本日の記事のタイトル、お読みいただけましたでしょうか?「魘される」は「うなされる」と読みます。漢検1級だと、これぐらいの漢字は書けないとダメなんですよ、エヘン。

この「うなされる」という言葉、漢字で見ると何だかおどろおどろしいムード満載でいいんですよね。

まず「鬼」のパーツから。漢文に出てくる「鬼」は、日本の「鬼」とは異なり、「霊」に近いイメージがあります。

「厭」の方は、漢辞海を見ると音を表すと書いてありますが、おそらくイメージ的にも「うなされる」に通じるものがあります。というのも、この「厭」という字には、「いとう・嫌悪する」という意味もありますが(厭世・厭戦などを想起して下さい)、「おす・上からおさえる」という意味もあるんですよね。

二つの文字を合わせてイメージすると、「死霊が生者の上にのしかかって苦しませ、何かをうめかせている」という感じですね。恐ろしや。

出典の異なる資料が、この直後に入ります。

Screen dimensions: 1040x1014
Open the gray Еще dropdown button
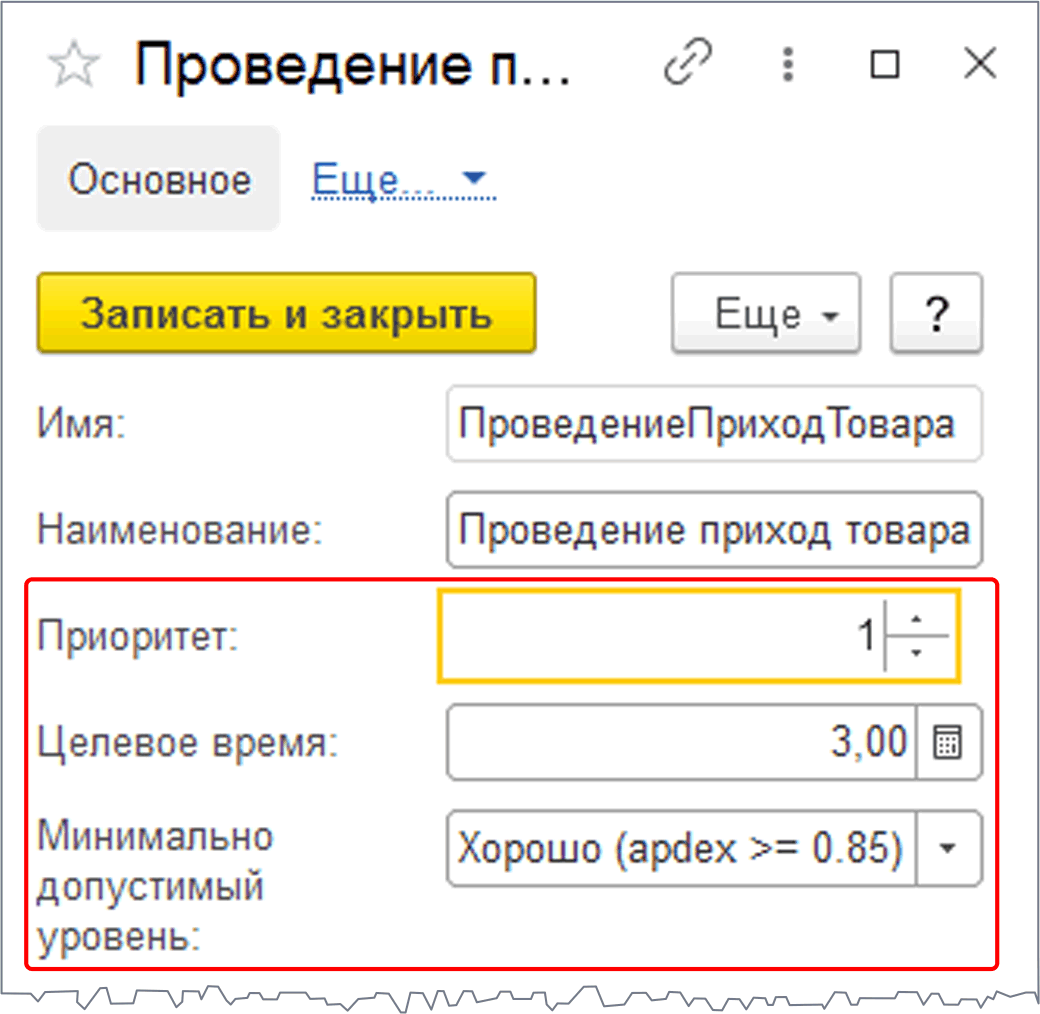[766, 314]
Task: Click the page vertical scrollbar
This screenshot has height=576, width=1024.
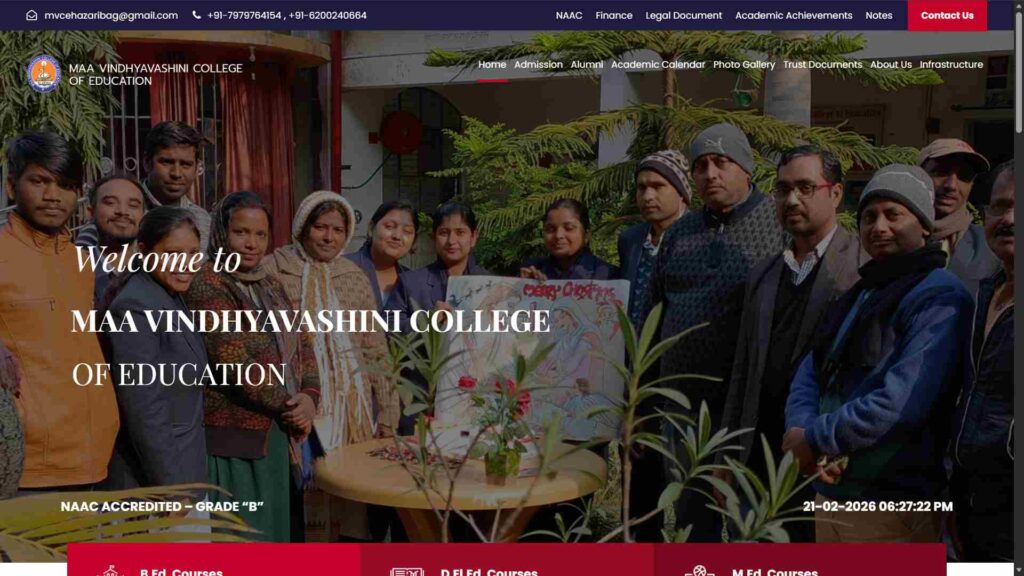Action: (1019, 288)
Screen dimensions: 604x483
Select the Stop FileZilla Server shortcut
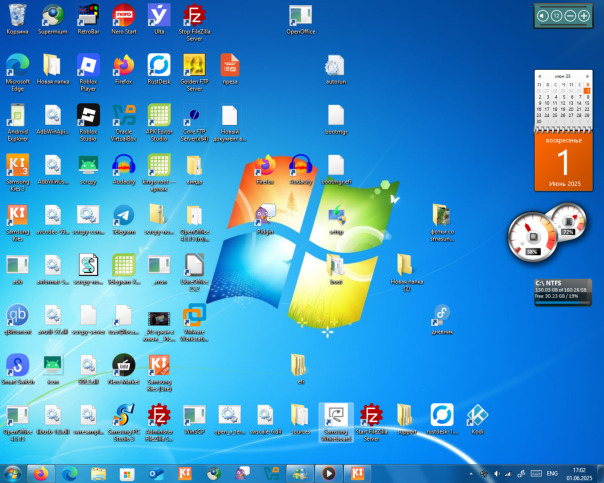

上記のようなイメージからすると、「うなされる」という言葉には「受身」的な感じがあるわけで、「動詞うなす」+「助動詞れる」という文法的構成が思い浮かびます。

ただ、「うなす」という動詞は、日本国語大辞典を見ても、古語辞典を見ても掲載されておらず、「うなされる」という動詞しか登録がありません。

つまり、国語学的には、「動詞うなす」+「助動詞れる」という文法的構成は間違いで、「うなされる」という一語の動詞として捉えるべきだということになるでしょう。

ただ、何となく前者の文法的理解は捨てがたい気がします。実際の用例がない以上、辞書にも登録できなかっただけなのかもしれません。「うなされる」のは人間なので、用例は見つけやすいでしょうが、「うなす」のは鬼=霊なので、なかなか用例が見つからないとかじゃないだろうか……。屁理屈かなあ。


それはさておき、体調の悪い時って、悪夢を見てうなされる事がありませんか?私は時々あるんですが、そんな時に発している言葉も年齢につれて変化してきました。

幼い頃は、助けを呼ぶように「お父さん」とか「お母さん」(さらに幼い時は「パパ」「ママ」)とうなされていた覚えがあります。

長じて彼女・妻ができると、次はその人の名を呼ぶようになりました。これは、守って欲しい・助けて欲しいという気持ちもあるとは思うんですが、悪夢の中で大切な人を守らないと、という気持ちがあっての事だと思います。

怖い夢から目覚めて、横にいつもと変わりない妻の寝顔を見る。そして安心して再び眠りにつく。なんてことが、今までに何度もありました。

しかし、息子が生まれて以来、うなされて呼ぶのはいつも彼の名前になりました。やっぱり「守ってやらないと」という気持ちが心のどこかに強くあるんでしょうね。中学生の息子に助けてもらう・守ってもらうほど、まだ衰えてはいませんし(笑)。

ただ、自分が老いを得て病に伏せる日が来た時、うなされて誰の名前を呼ぶのか、自分でも興味があります。あちらの世界にいる父を呼ぶのか、妻の名を呼ぶのか、はたまた息子に頼る気持ちが生まれて息子の名を呼ぶのか。

そういう時、ちょっと惚けてきて知らない女性の名を呼んだりすると、修羅場が訪れるでしょうから、気をつけないとなりませんね(笑)。